##### Page text #####

Defendants contend that the DOL was aware of Bockino's involvement in the alleged violations of the FLSA since the DOL interviewed him in connection with its 2019 investigation. [ECF 36] at 1, 4. Defendants also argue that even though they were granted extensions of time to file their answer and serve written discovery, those extensions “also provided the DOL the time in which to file a leave to amend the complaint.” Id. at 4.
The DOL has not demonstrated any undue delay, bad faith, or dilatory motives. First, because the motion was filed within the deadline the Court set for the parties to seek to add parties or amend their pleadings, the timing of the motion does not place any unwarranted burden on the Court. Further, although defendants dispute the DOL's claim that it only learned in March of 2021 the true extent of Bockino's authority, even if the DOL was aware of Bockino's authority prior to March of 2021, this does not-on its own-establish that the DOL's motion was made in bad faith or based on dilatory motives.
2. Whether the DOL's Proposed Amendments would Prejudice Defendants
The DOL argues that defendants will not be prejudiced by the proposed amendments because the DOL does not seek to add any new claims, and to the extent that it seeks to amend some of the allegations underlying its claim that defendants willfully violated the FLSA's overtime and recordkeeping provisions, certain changes were requested by defendants' counsel. [ECF 31] at 7. Defendants contend they would be prejudiced by the proposed amendments because they would be required to conduct additional discovery and spend more money on their defense. [ECF 36] at 5.
Defendants will neither be substantially nor unduly prejudiced by the addition of Bockino as a defendant. First, defendants do not show what additional discovery they would be required to conduct, and defendants have not demonstrated that they have been unfairly disadvantaged in any way or deprived of the opportunity to present facts or evidence that they would have offered had Bockino been named in the original complaint. Further, discovery does not close until September 30, 2021, and that deadline may be extended if necessary. Therefore, the Court will, in an exercise of its discretion, allow the proposed amendments.
IV. CONCLUSION
Accordingly, the premises considered, the following is hereby ORDERED:
(1) “Plaintiff's Motion for Leave to Amend the Complaint” [ECF 30] is GRANTED;
(2) The DOL shall file its First Amended Complaint no later than September 17, 2021;
(3) The DOL shall promptly obtain and serve summons on the new defendant; and
(4) Defendants shall respond to the First Amended Complaint in accordance with the applicable rules.

##### Information shown #####

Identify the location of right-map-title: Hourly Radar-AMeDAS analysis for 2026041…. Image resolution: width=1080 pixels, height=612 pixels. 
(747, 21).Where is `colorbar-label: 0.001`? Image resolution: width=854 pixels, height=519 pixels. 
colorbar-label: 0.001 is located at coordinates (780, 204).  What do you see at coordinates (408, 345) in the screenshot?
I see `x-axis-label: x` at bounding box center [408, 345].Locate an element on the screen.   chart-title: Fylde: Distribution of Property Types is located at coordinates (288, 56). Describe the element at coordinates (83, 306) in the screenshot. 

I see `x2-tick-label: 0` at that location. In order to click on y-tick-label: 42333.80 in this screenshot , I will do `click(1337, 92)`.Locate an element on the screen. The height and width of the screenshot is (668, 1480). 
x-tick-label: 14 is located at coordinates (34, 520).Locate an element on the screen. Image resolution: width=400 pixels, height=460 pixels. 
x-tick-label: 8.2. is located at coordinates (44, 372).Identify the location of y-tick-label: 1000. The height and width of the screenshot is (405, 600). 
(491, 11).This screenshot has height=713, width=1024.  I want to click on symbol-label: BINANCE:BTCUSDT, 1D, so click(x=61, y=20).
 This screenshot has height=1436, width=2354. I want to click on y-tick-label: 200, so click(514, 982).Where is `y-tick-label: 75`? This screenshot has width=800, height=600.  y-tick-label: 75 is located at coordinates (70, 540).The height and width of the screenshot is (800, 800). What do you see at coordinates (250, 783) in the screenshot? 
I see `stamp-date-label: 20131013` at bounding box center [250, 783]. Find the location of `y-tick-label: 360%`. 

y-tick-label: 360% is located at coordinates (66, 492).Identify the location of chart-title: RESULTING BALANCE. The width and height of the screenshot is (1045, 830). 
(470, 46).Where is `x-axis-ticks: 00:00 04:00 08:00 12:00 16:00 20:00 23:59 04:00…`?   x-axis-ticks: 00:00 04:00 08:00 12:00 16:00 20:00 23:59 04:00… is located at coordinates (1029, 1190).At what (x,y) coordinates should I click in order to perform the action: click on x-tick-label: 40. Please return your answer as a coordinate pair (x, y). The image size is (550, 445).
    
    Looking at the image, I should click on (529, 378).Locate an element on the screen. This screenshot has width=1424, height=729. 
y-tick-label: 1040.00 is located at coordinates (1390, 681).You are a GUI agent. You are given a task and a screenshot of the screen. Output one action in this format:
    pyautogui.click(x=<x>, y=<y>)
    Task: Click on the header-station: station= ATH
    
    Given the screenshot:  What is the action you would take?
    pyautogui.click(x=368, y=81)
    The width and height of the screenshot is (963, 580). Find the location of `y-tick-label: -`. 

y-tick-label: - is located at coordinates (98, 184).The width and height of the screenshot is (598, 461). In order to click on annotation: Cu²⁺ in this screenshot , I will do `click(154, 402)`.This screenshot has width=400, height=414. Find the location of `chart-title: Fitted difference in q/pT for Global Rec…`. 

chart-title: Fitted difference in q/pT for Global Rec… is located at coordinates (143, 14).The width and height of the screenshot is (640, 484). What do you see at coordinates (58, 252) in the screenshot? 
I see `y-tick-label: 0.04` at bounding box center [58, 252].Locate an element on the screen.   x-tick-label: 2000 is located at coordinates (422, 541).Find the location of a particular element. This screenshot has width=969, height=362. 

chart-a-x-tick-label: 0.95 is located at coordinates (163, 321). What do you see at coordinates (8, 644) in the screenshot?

#####

• _Work request 1_: In the court order, copy out everything from "2. Whether the" down to "[ECF 36] at 5.".
• _Work request 2_: According to the court order, by what date must the DOL file its First Amended Complaint?

• _Written solution 1_:
2. Whether the DOL's Proposed Amendments would Prejudice Defendants
The DOL argues that defendants will not be prejudiced by the proposed amendments because the DOL does not seek to add any new claims, and to the extent that it seeks to amend some of the allegations underlying its claim that defendants willfully violated the FLSA's overtime and recordkeeping provisions, certain changes were requested by defendants' counsel. [ECF 31] at 7. Defendants contend they would be prejudiced by the proposed amendments because they would be required to conduct additional discovery and spend more money on their defense. [ECF 36] at 5.

• _Written solution 2_: No later than September 17, 2021.